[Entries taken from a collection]
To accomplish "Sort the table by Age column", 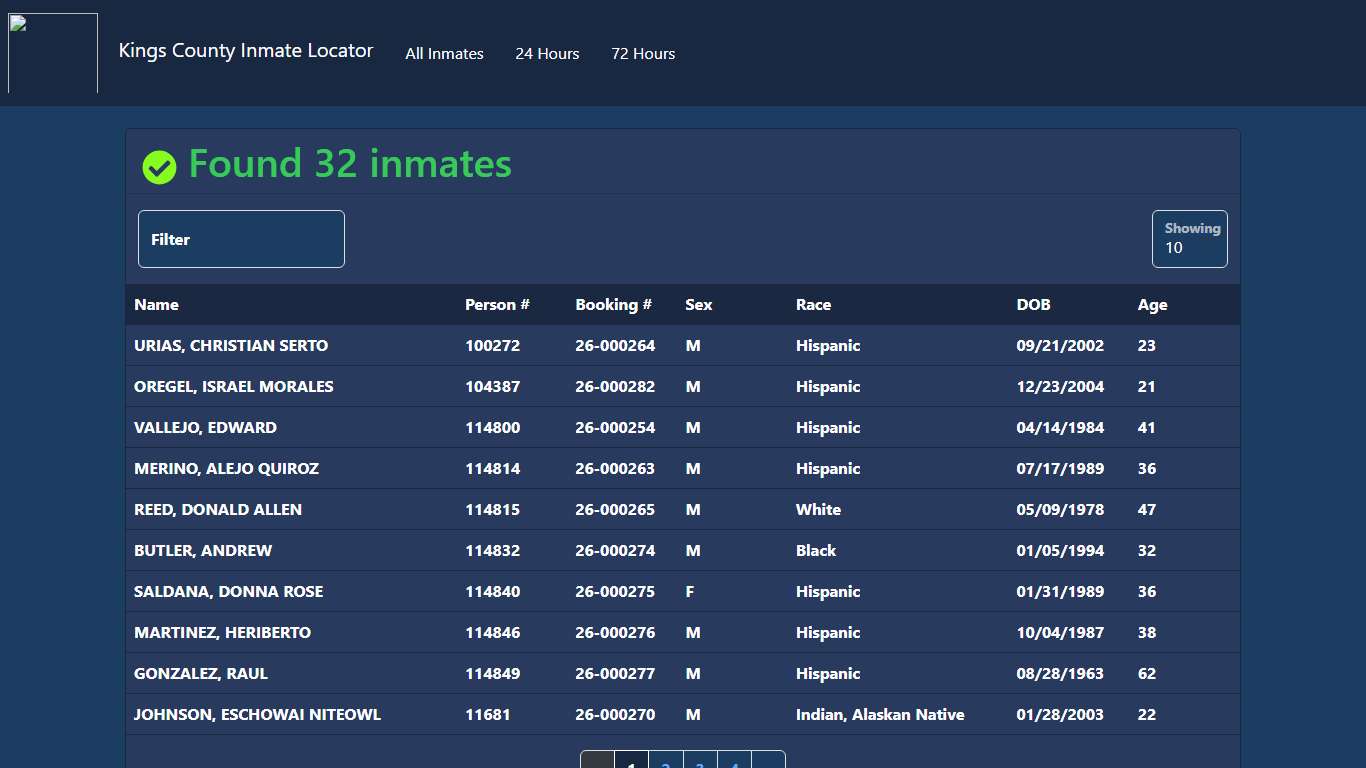I will (1152, 305).
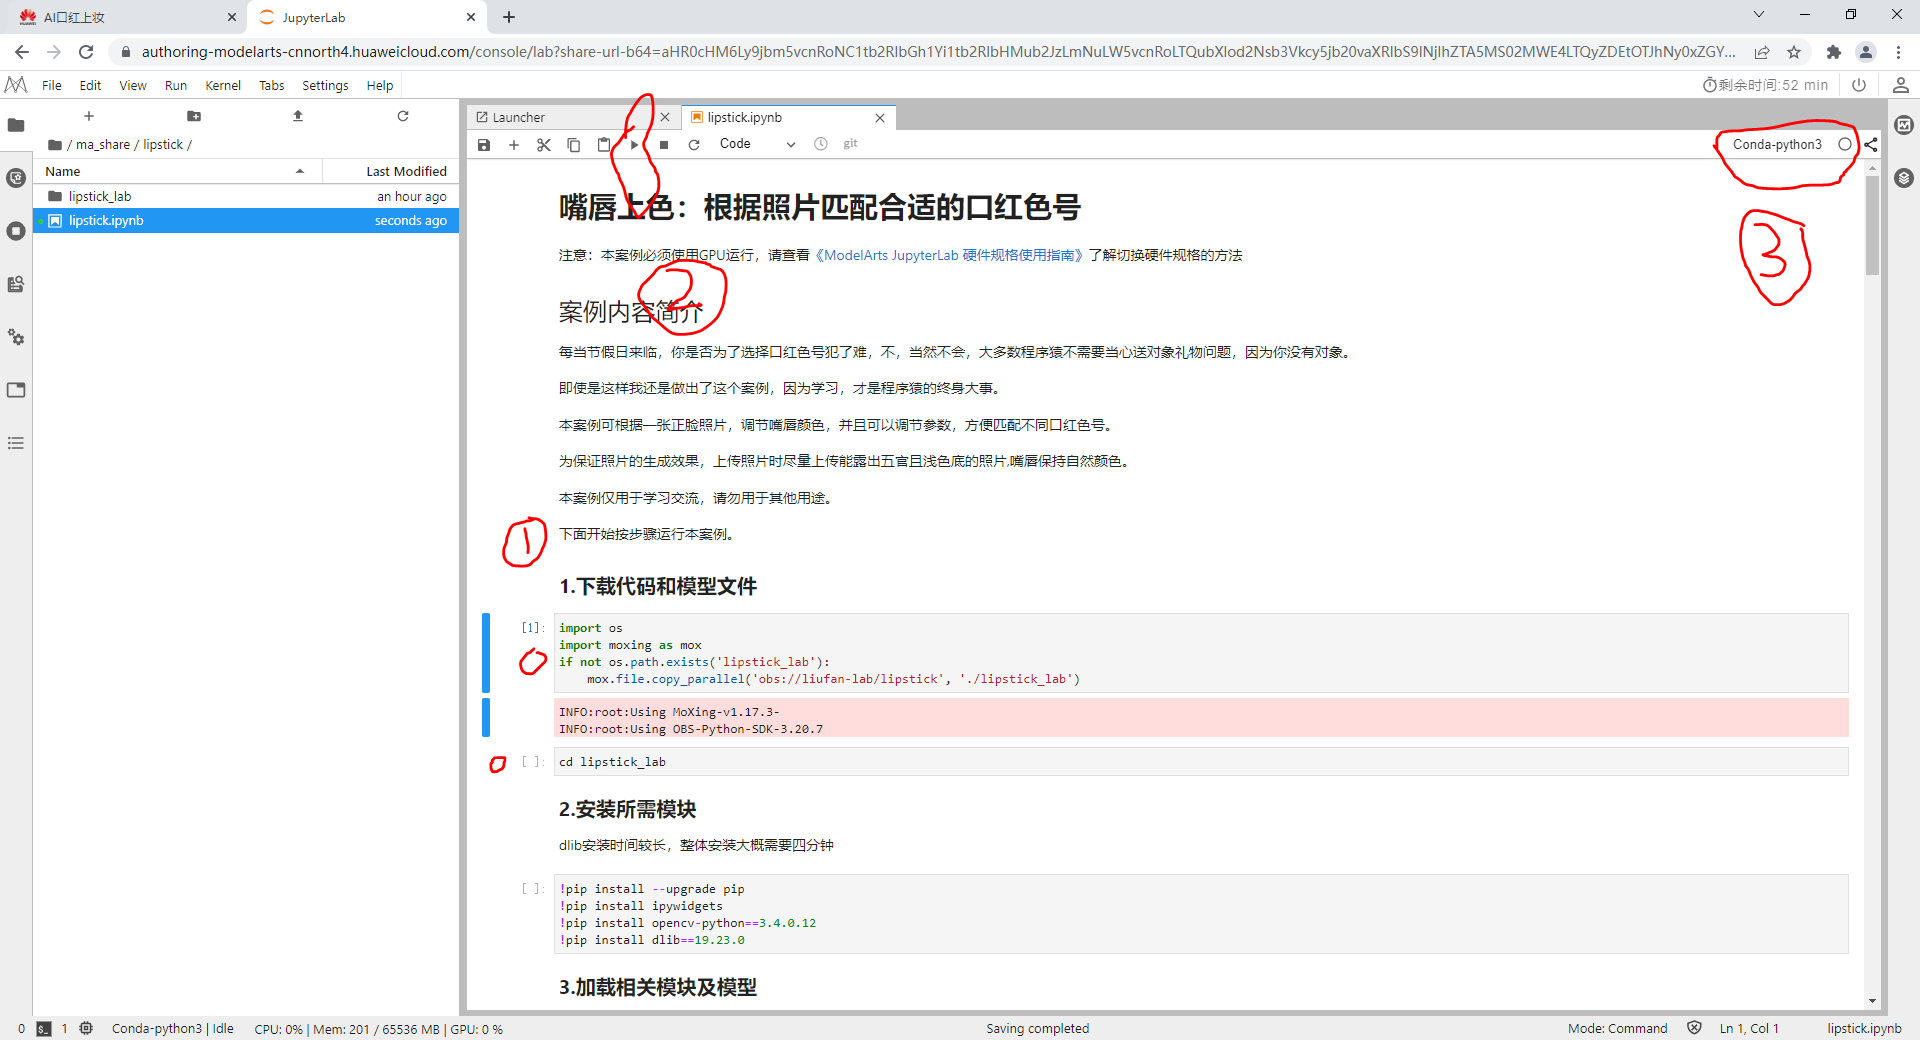Open the Conda-python3 kernel selector
The width and height of the screenshot is (1920, 1040).
[1777, 144]
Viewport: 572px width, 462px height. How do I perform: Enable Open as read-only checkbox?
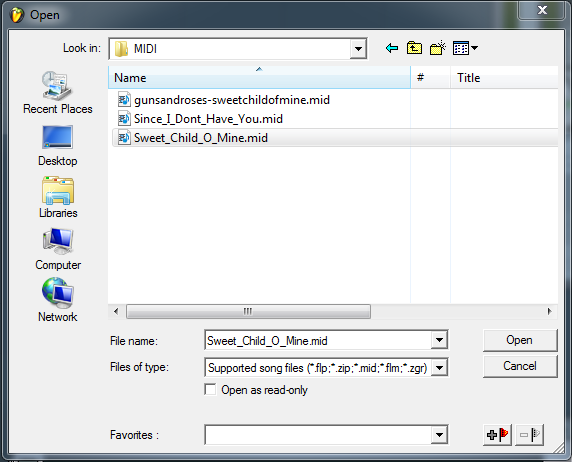click(x=210, y=389)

» What to do:
Convert the records into a Markdown table with the columns "Row" and "Line". Start at the line that has "Viewport: 572px width, 462px", go through the end of the records, skip blank lines, and leave the pictures out.

» Task output:
| Row | Line |
|---|---|
| 1 | Viewport: 572px width, 462px height. How do I perform: Enable Open as read-only checkbox? |
| 2 | click(x=210, y=389) |